> _Excerpted passage_:

================

Interestingly (and disgustingly) some conservative Republicans also do not like the plan, but only because they say it does not go far enough in reversing ACA!!! Some conservatives have labeled the House plan “Obamacare lite,” saying it is nearly as intrusive in the insurance market as the law it would replace. They dislike the Medicaid expansion, dislike the tax credits, and they dislike the term “essential benefits”, meaning certain things that all insurers must offer. They are disturbed at the continued prohibition on denying policies for pre-existing conditions!!!
Allow me to make a brief, personal digression here. While I rarely share much personal information on my blog, I think this is for a good cause. For most of my 65 years, I have had Type I, insulin-dependent diabetes, the cost of which, under the best of circumstances, is some $15,000, or 86% of my Social Security income per year in testing supplies, 2 forms of injectable insulin, and other medications alone. This is a pre-existing condition. This is also a condition that has led to any number of other, related conditions, such as heart problems, dental problems, loss of eyesight, and others. If those conservatives have their way, I, and millions in similar circumstances, will be unable to obtain insurance at any cost.

================

> _Data for analysis_:
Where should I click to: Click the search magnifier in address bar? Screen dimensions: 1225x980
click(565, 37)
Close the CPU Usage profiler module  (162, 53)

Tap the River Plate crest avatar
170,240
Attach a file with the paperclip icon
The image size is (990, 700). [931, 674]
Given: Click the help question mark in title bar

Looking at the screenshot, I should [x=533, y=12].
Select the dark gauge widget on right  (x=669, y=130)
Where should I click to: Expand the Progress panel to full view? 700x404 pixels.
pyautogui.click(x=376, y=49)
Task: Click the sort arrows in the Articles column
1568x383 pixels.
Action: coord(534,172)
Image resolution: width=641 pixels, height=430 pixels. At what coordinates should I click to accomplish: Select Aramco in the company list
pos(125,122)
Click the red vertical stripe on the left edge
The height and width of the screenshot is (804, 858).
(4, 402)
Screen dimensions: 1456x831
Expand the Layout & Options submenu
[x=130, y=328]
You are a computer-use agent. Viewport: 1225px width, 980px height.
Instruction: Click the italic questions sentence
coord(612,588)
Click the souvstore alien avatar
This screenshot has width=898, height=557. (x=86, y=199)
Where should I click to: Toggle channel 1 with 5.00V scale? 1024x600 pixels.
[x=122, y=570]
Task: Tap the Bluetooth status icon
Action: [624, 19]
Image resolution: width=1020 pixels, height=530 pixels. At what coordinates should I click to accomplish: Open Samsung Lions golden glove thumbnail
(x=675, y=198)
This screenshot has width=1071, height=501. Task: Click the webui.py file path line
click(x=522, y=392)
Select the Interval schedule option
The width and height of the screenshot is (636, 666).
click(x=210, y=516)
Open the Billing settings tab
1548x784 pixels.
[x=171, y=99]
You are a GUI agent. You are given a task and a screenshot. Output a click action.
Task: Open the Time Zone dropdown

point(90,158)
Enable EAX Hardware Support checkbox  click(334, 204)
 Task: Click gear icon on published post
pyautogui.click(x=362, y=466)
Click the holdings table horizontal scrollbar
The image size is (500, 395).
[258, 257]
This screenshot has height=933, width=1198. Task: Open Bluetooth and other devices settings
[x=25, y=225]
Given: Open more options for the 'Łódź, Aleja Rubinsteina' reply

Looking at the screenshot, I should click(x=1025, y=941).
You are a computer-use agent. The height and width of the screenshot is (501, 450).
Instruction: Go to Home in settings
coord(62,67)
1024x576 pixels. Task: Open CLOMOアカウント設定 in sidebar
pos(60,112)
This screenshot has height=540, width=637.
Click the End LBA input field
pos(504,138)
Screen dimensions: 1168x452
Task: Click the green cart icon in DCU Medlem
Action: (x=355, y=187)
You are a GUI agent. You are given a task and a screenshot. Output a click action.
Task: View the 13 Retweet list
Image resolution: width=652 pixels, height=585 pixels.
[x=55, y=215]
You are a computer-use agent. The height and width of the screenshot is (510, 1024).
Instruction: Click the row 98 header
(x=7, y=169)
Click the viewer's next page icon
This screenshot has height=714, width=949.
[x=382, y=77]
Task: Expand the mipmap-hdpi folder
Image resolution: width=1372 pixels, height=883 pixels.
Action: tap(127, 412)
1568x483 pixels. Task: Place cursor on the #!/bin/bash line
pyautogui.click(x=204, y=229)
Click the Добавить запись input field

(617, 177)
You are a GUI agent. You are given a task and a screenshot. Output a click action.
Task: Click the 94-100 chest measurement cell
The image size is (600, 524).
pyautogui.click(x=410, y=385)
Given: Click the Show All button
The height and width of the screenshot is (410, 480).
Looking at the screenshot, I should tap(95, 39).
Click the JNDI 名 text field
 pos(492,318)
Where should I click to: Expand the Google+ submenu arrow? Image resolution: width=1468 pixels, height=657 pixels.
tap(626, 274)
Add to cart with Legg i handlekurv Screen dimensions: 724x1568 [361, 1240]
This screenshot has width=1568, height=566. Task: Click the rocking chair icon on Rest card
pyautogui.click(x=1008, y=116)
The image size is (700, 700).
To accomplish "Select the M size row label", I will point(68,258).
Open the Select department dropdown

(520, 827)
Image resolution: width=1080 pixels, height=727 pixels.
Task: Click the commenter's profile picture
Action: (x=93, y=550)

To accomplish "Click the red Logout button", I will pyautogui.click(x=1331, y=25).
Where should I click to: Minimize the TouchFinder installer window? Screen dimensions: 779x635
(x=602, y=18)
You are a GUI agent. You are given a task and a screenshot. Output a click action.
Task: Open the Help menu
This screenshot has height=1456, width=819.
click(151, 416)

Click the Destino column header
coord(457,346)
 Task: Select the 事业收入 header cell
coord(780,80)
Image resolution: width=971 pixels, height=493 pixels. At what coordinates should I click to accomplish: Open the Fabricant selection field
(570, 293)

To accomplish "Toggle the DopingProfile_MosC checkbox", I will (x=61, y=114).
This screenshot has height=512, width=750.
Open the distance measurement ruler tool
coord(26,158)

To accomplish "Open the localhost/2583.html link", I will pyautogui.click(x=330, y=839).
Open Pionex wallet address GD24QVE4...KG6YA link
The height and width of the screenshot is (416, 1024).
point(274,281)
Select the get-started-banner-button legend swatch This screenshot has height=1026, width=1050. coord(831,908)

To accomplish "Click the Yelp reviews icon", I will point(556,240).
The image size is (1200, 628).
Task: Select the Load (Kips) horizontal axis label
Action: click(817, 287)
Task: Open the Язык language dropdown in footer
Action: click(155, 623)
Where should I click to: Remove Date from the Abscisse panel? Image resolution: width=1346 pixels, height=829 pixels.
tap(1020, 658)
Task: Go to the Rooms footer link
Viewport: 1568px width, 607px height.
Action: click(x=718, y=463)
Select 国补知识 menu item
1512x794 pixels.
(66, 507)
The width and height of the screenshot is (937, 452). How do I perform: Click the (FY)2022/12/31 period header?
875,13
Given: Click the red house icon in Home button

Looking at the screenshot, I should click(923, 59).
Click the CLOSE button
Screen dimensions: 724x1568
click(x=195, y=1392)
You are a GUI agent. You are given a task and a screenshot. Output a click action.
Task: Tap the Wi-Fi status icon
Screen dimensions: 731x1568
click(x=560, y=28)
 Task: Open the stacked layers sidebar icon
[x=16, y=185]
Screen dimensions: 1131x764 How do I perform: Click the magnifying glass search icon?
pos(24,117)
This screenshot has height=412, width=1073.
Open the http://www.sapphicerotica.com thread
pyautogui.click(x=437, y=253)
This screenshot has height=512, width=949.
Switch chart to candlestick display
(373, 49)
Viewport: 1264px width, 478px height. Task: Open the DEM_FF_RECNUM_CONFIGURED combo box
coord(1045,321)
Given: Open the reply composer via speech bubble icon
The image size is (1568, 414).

================

> _Prompt 1_: In the post about the House health plan, why have some conservatives called the plan "Obamacare lite"? Answer in one to three sentences.
> _Prompt 2_: According to the post about the House health plan, how much does the writer's diabetes cost per year under the best of circumstances?
> _Prompt 3_: Resume the post about the House health plan from where it stops.
The lines come from a separate source and are unrelated to the post.

> _Expected output 1_: They say the House plan is nearly as intrusive in the insurance market as the law it would replace. In their view it does not go far enough in reversing the ACA.

> _Expected output 2_: Some $15,000, or 86% of the writer's Social Security income.

> _Expected output 3_:
In short, those conservatives who object that the plan does not go far enough to the right of ACA, want to provide absolutely ZERO assistance to anybody for any reason. Thank you for your compassion, your humanitarianism, Senator Mike Lee of Utah, and other like-minded assholes people!
Enter Representative Jason Chaffetz, also from Utah:
“Well we’re getting rid of the individual mandate. We’re getting rid of those things that people said they don’t want. And you know what? Americans have choices. And they’ve got to make a choice. And so, maybe rather than getting that new iPhone that they just love and they want to go spend hundreds of dollars on that, maybe they should invest it in their own health care. They’ve got to make those decisions for themselves.”
His remarks reflect a generally held attitude among far-right Republicans that if only people made better choices — if they worked harder, stayed in school, got married, didn’t have children they couldn’t afford, spent what money they had more wisely and saved more — then they wouldn’t be poor. No further comment is needed, I think.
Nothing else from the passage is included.